4. It says ‘no’ to strangers
A side effect of the policy-based methodology is that it can use white-list logic. That is, the network will only do things that the PCE specifically says are permitted; anything else gets rejected.
Put another way: Anything that’s weird gets ignored.
In theory, that makes the system trickier to fool. It’s a way to combat the “chewy insides” problem, where an attacker who’s penetrated the hard, crunchy shell of the network can wander freely around the unguarded interior.
This is just a side effect of the whole policy thing. If you’re running a declarative, policy-based network, it will ignore anything it doesn’t understand. That’s a lesson first imparted on me by the folks at Noiro Networks, the group inside Cisco that’s working with open source projects such as OpenDaylight, and it speaks well to security for the declarative network model in general.
5. It installs itself, kind of
You do have to do something to get Illumio installed. Namely, the creation of the VENs has to become part of the virtual machine bring-up process. The PCE has to be installed someplace, too.
But once the installation is done, every workload will be born with a VEN and will speak its first words to the PCE, thus joining the security tribe. You don’t have to do anything to make sure a new workload is protected.
6. It does some of what ACI and NSX do
ACI, as mentioned, uses the declarative model as well.
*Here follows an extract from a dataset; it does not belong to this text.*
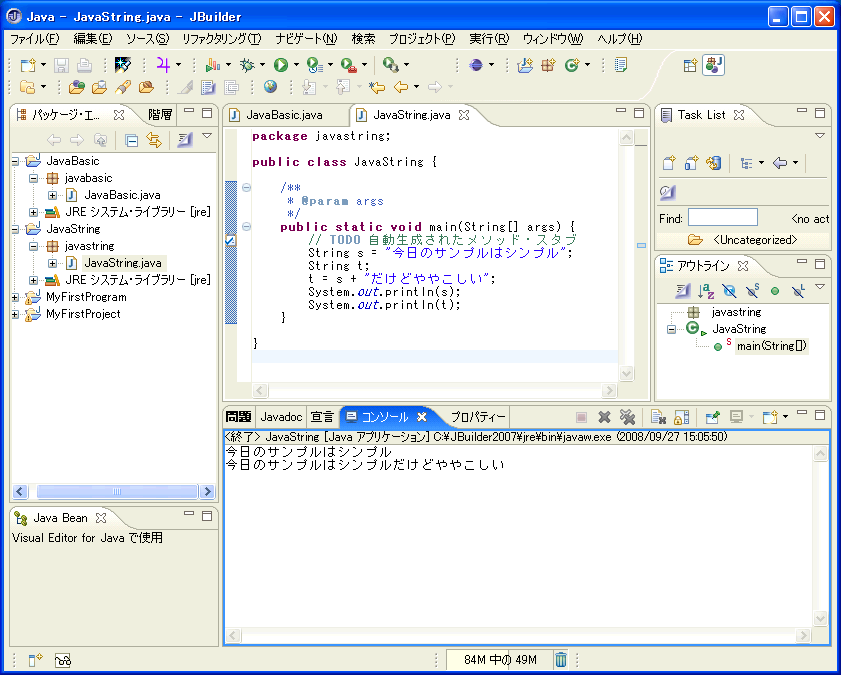Select main(String[]) in the Outline view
If you’re using ACI throughout the network, I’m not sure you need Illumio. But ACI “doesn’t live everywhere,” Illumio CCO Cohen says. “It doesn’t live in most of the networks in the world.”
VMware‘s NSX might have more of a problem with Illumio’s existence. NSX essentially places a firewall on every node; that’s the microsegmentation architecture that’s become NSX’s primary use case. Illumio would seem to obviate the need for that.
In fact, Illumio theoretically removes the need for interior firewalls anywhere in the network (although Cohen notes that most networks don’t do this in the first place).
7. It creates one fat target to attack
This one isn’t a “feature,” but it’s an unavoidable observation: The graph that the PCE draws sounds like one sweet target for anybody trying to create any mischief.
The graph is certainly not an off-the-shelf spreadsheet. It’s a policy-calculating brain that supposedly scales massively (one trick being that it only computes the fraction of the graph that’s impacted by any changes). But if you somehow gain control of it, you’d be able to white-list yourself into any part of the network. There are a lot of “ifs” in that statement, but it’s a clear goal to set if you want to cause trouble.
The PCE, and therefore the graph, can be kept on-premises. Illumio also offers a hosted option. I’m guessing it’s heavily guarded.
So, What’s It All Mean?
Security is a many-faceted area — in fact, I like to think it’s not a single thing, but a combination of processes. That’s what makes it so difficult.
Illumio seems to be targeting many of those facets at once. It’s an ambitious goal, but the company’s ideas show a lot of promise, Infonetics analyst Howard says.
“I would have doubts if they didn’t have some very big customers,” he says. (Yahoo and Plantronics are among those listed on Illumio’s web site.) “With NFV, SDN, and virtualization, the world is changing very rapidly. Policy is going to get more and more involved in operations, whether it’s the data center or the carrier network. I think these guys are pretty aware of what’s changing, what’s coming down the pike.”